Il primo San Nicola sulle pagine del Corriere delle Puglie

Le udienze nell’attuale via Villari e la folla fino a piazza Massari: sul «Corriere delle Puglie» tutti i dettagli sui picciotti

Mercoledì 03 Aprile 2024, 15:21

«Il processo della mala vita»: il 4 aprile 1891, presso la 2° sezione del Tribunale Penale di Bari, ha inizio la prima grande causa contro una radicata e articolata associazione a delinquere operante in città, basata sul sistema della camorra napoletana. Il Corriere delle Puglie annuncia di aver stabilito «uno speciale servizio di reporters e redattori»: ogni giorno, effettivamente, fino alla fine del lungo dibattimento riporterà «minuti, fedeli, completi resoconti del processo». D’altro canto si tratta di un evento di grandissima importanza, di cui si occupa non solo la stampa italiana ma anche molti giornali esteri. «Ieri abbiamo avuto l’onore d’una visita in ufficio della signorina Wolffsohn, corrispondente del Daily News ch’è venuta a Bari per mandare all’importante giornale i resoconti di questo processo», si legge sul Corriere.

Le udienze hanno luogo in un vasto locale al vico II Madonna dell’Arco, l’attuale via Villari, dove ha sede la fabbrica di specchi dei fratelli Jannopulo. Alacremente gli operai hanno lavorato per adattare la sala ad accogliere, in due gabbie interamente chiuse con sbarre di ferro, i 179 imputati – il lungo elenco è puntualmente riportato dal quotidiano del 5 aprile – e i circa 900 testimoni. «Sin dalle prime ore del mattino una folla immensa invade l’ampia Piazza Massari e le adiacenze dell’Ospedale militare e dell’improvvisato Tribunale al Vico II Madonna dell’Arco. Uno strano apparato di forza viene spiegato: cordone militare, un nugolo di R. Carabinieri, insomma una grande teatralità. Il trasporto dei detenuti dal Castello, ove sono rinchiusi, viene fatto a gruppi di quaranta a cinquanta, di modo che la cosa fu lunghetta anziché no. Alle 10 precise entra il Tribunale, che è presieduto dal Cav. Domenico Mannacio e dai giudici Lacovara ed Attisani; Procuratore del Re il cav. Fino».
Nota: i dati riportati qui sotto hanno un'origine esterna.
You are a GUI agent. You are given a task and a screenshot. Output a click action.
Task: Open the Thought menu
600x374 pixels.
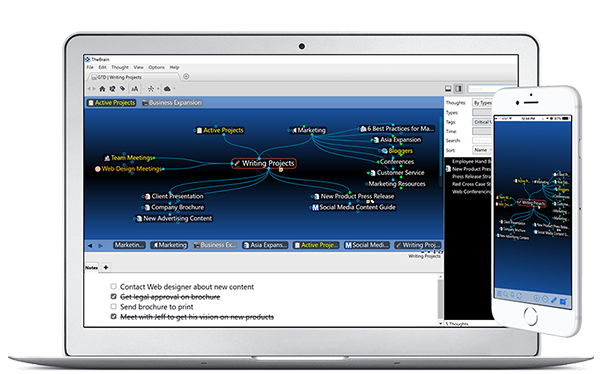click(x=120, y=67)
Il collegio difensivo è composto da illustri avvocati, tra cui Raffaele Bovio, Enrico Brescia, Michele Cifarelli, Vito Nicola De Tullio, Giacomo Di Cagno. «Stanno di fronte denunziati e denunzianti, contro dei quali la folla delle famiglie dei denunziati, durante il trasporto dal Castello alla sede dell’improvvisato Tribunale, scagliava insulti e contumelie. Abbiamo guardato quei visi, gli uni e gli altri: che disparità, che diversi atteggiamenti. Dagli attempati sino all’imberbe giovinetto, tutta la scala delle età, e tutta la gamma dei colori nei capelli e nel volto dal biondo al nero bruciato, dal terreo al rosso carneo, una curiosa mescolanza. E poi che fisionomie! qualcuna simpatica, tal altra truce; ma nella generalità gente che ha l’aria sfrontata del me ne impipo», commenta il cronista del Corriere il 5 aprile.

Tutti sono accusati, ai sensi dell’articolo 248 prima parte del Codice Penale, di associazione per delinquere contro le persone e le proprietà: Andrea Rinaldi, Francesco Saverio Ragone e Antonio Bellini sono accusati di esserne i capi da Sabino Coccolino, un confidente della Polizia, e da altri quattro uomini. Gli altri imputati sono ritenuti esserne promotori o membri a diverso titolo, ognuno di loro coinvolto nei più disparati reati – tra cui rapina, lesioni personali volontarie, minacce a mano armata e oltraggio a pubblico ufficiale – avvenuti tra il 1889 e il 1891. Tutti avrebbero contribuito a creare un’escalation di violenza e criminalità nella città di Bari, più volte denunciata anche sulle colonne dello stesso quotidiano. L’associazione, articolata nelle categorie di «camorristi», «picciotti» o «giovannotti», prevede una rigida organizzazione, fondata sull’adempimento di precisi doveri da parte dei soci.

Sul Corriere è riportata con minuziosi dettagli la procedura di affiliazione alla società: «Chi desiderava far parte della malavita, ne teneva parola a qualcuno degli affiliati, questi ne riferiva al capo, il quale dava incarico a qualcuno dei socii per assumere informazioni e vedere s’era degno o meno di farvi parte. Il gergo che si usava dall’incaricato era: “Potete dare la camicia pulita” significa è degno di entrare; al contrario si dice “La camicia è sporca e ci vuole molte sapone per lavarla”».

Molti affiliati si distinguono per la presenza di tatuaggi sul proprio corpo: una serpe che gira per tre volte attorno al braccio, un pesce, una spada, un’ancora, una stella, una catena, un bersagliere, una ballerina, una testa di brigante, il leone di San Marco sono tra i più diffusi. Quello che è, a tutti gli effetti, uno dei primi maxi processi alla mafia della storia del nostro Paese si concluderà il 23 maggio 1891 con una lunga serie di condanne che, tuttavia, con una sentenza della Corte d’Appello di Trani del novembre dello stesso anno, verranno in parte ribaltate o fortemente ridotte.